Sabtu, 24 November 2012

SYARIAT VS HUKUM SEKULER


RAJAM: HUKUM ISLAM ATAU HUKUM KHAS TlMUR TENGAH? 













     ROH Abdul Rohim telah bersemayam di altar keabadian. Lelaki muslim anggota Laskar Jihad itu meninggal dunia setelah menerima hukuman rajam berdasarkan syariat Islam atas kejahatan perzinahan di wilayah hukum Ambon.

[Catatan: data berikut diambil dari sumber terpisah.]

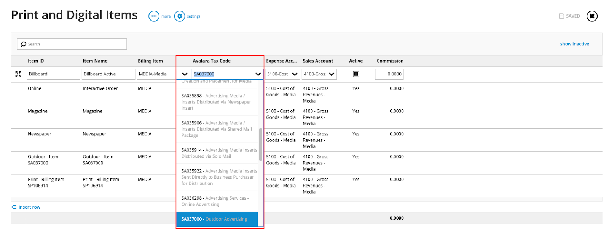Click the insert row icon
The height and width of the screenshot is (239, 609).
pos(14,207)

Eksekutornya adalah Satuan Tugas Amar Makruf Nahi Munkar, yang berfungsi sebagai semacam polisi, yang dibentuk komunitas muslim di daerah tersebut. Hukuman itu dijatuhkan, kata Ayip Syafruddin, Ketua Forum Ahlussunah Wal Jamaah, atas permintaan dan pengakuan terpidana yang tertulis di atas kertas bermeterai.

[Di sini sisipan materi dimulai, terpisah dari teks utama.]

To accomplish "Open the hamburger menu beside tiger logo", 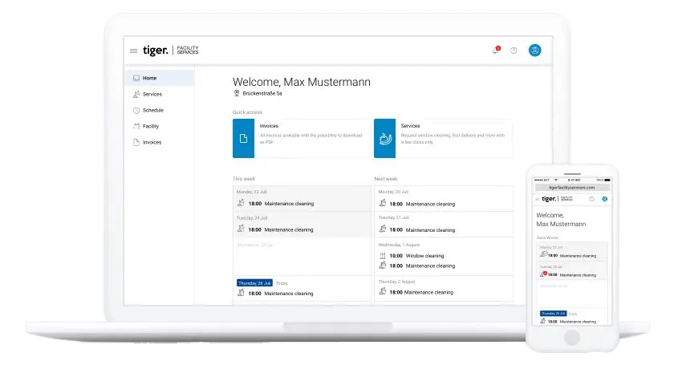I will tap(133, 51).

     Ambon adalah sebuah wilayah di Maluku yang dihuni masyarakat beragam agama, terutama muslim dan Kristen. Sejak tiga tahun lalu, daerah itu dilanda gebalau konflik berbau agama yang berkepanjangan. Komunitas muslim berperang melawan komunitas Kris­ten. Ribuan orang dari kedua pihak tewas da­lam perang saudara itu. Untuk menciptakan ter­tib sosial, belakangan pemerintah pusat di Ja­karta memberlakukan keadaan darurat sipil di Maluku.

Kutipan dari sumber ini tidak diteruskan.